__WORK TO BE COMPLETED__:
Search the entries for the word "agent". Copy every line where it turns up.

__DATA SUPPLIED__:
Segment Open

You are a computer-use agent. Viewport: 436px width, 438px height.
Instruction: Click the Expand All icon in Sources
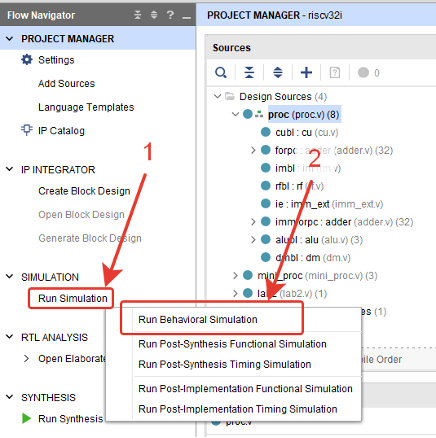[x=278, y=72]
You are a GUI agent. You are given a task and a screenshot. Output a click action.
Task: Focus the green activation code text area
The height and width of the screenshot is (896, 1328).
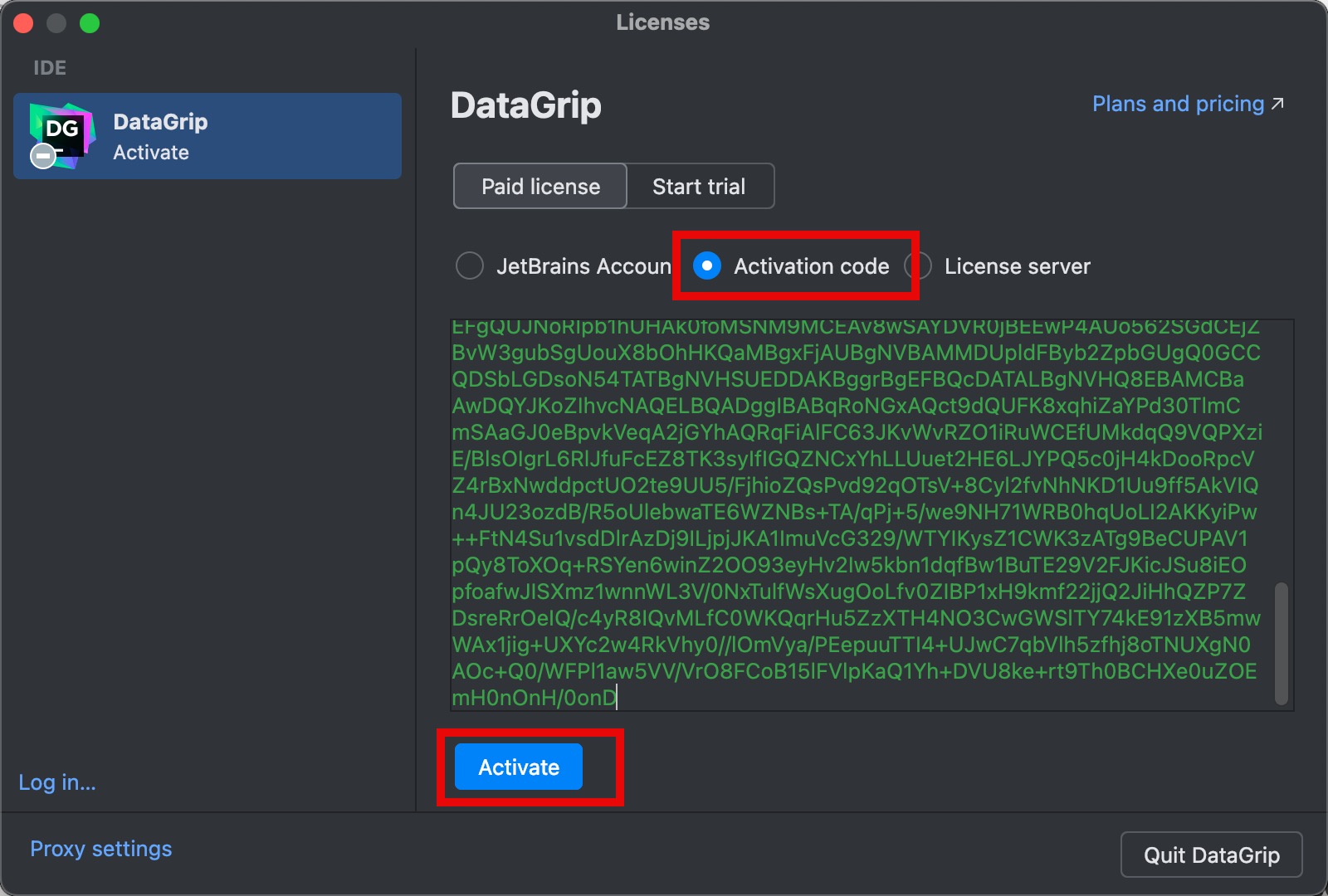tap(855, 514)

Segment Closed
Segment Open

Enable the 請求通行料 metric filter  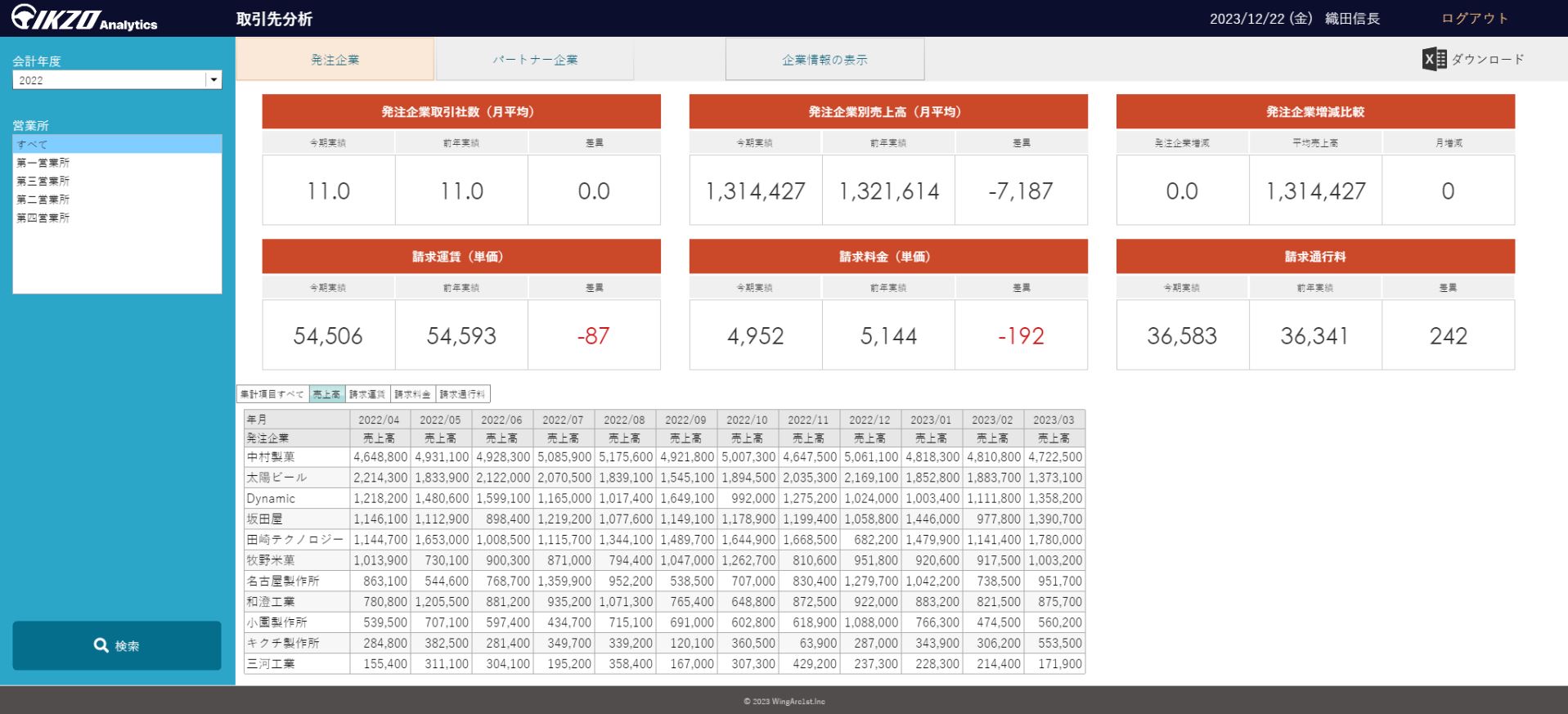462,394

Segment Closed

__PROBLEM SOLUTION__:
You are a computer-use agent. Viewport: 436px width, 438px height.
You are a GUI agent. You are given a task and a screenshot. Output a click action.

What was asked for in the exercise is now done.